Consolidated revenues, however, fell 13.7 percent to P8.14 billion from P9.42 billion as the continued weakness of the office sector created pressure on rental rates.
For the third quarter alone, ALIs profits grew 27 percent to P550 million from only P433 million last year. Revenues, on the other hand, amounted to P2.91 billion or 9.8 percent higher than the year ago level of P2.65 billion.
Rental properties continued to be the main driver of revenues, generating P2.39 billion or 29 percent of consoldiated revenues. Occupancy rates at the companys shopping centers (excluding the redeveloped Greenbelt) remained high at 96 percent despite a five-to-eight percent increase in basic rent.
New store openings at Greenbelt 2 and 3 brought the areas occupancy rate to 50 percent, placing Ayala Centers overall occupancy rate at 90 percent.
With new inventory of residential lots offered to the market, ALI raised P1.75 billion in land sales, representing 22 percent of total revenues.
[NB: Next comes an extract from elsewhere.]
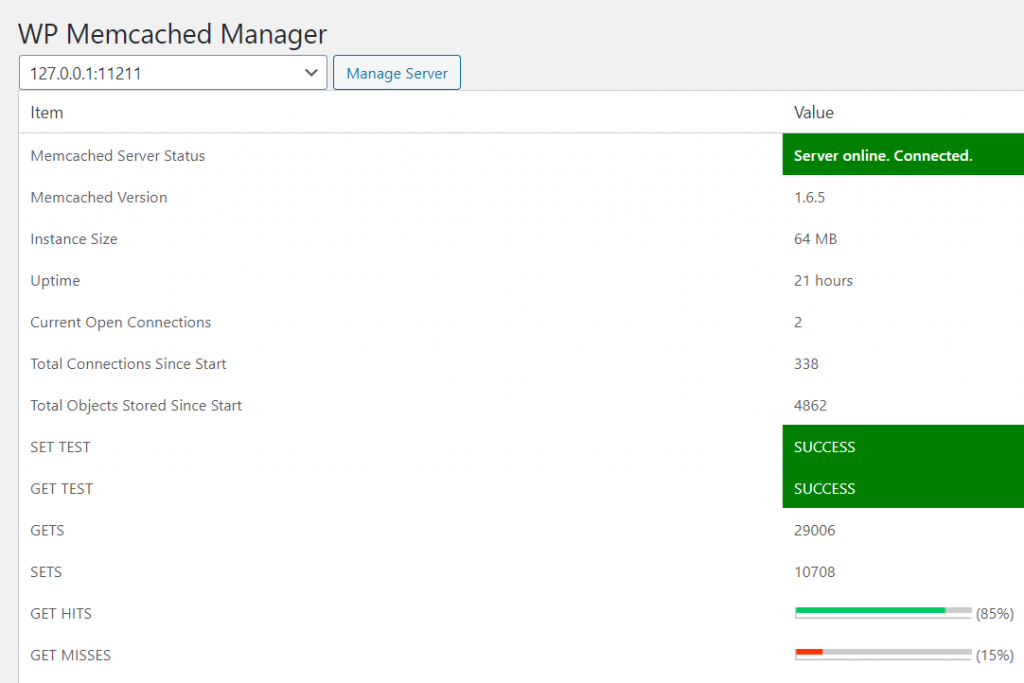Click the Memcached Version value 1.6.5
Viewport: 1024px width, 683px height.
[809, 198]
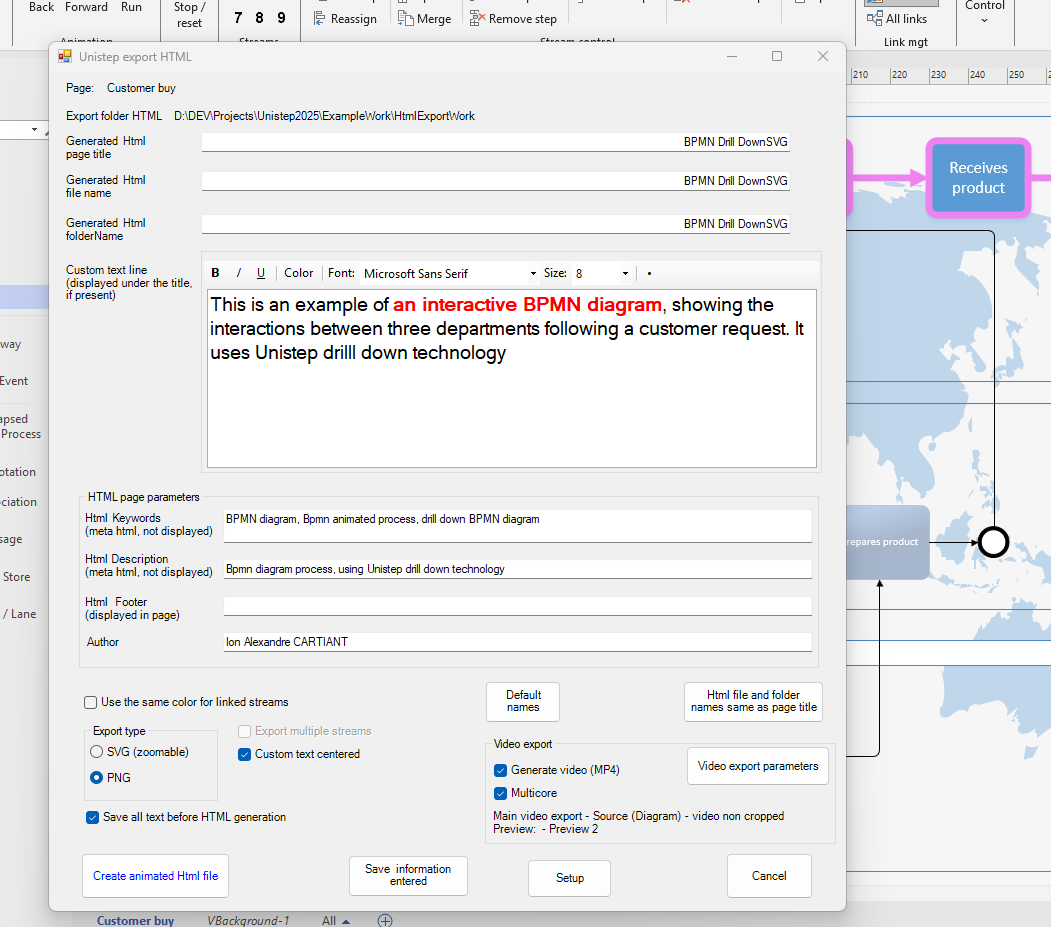Toggle bold formatting in text editor

click(216, 273)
In addition to the new phases launched in Ayala Westgrove Heights and Ayala Greenfield Estates, new lot offerings were made in Verdana Homes, With full take up of the 241 lots in Phase I of Verdana Homes, a second phase with 212 lots were launched in August, 85 percent of which has been taken up at the end of September.
ALI said the relaunch of Ayala Greenfield Estates in September as a golf and leisure community generated new sales, enabling the project to post a 60-percent take-up on the 458 cumulative-lot offering.
During the first nine months, ALI booked the sale of 49 lots in Ferndale Home and 13 commercial lots in Paseo de Magallanes.
The companys hotels and serviced apartments performed well and contributed P319 million, representing 12 percent of the total. Occupancy rates of Hotel InterContinental Manila and Oakwood Premier Ayala Center were posted at 77 percent and 78 percent, respectively, both significantly higher than the other hotels in the Makati Central Business District which have an average occupancy rate of 65 percent.
Accounting for 10 percent or P847 million of total revenues were residential condominium and townhomes projects. At the end of September, the 365-unit One Legazpi Park was 65 percent taken up while One Roxas Triangle posted a 58-percent take up rate.
During the review period, ALI spent P1.7 billion or 40 percent of the programmed capital expenditure budget for the year. The money was used to finance the development of shopping centers, 33 percent for high-end residential building/townhomes and the balance for other projects and equity infusion to subsdiaries.
Funding for its projects come from a combination of borrowings and internally-generated funds.
As the economic conditions are not expected to recover in the near-term, ALI has identified strategic projects and investments that will allow it to tap existing pockets of opportunities and prepare for the eventual upturn.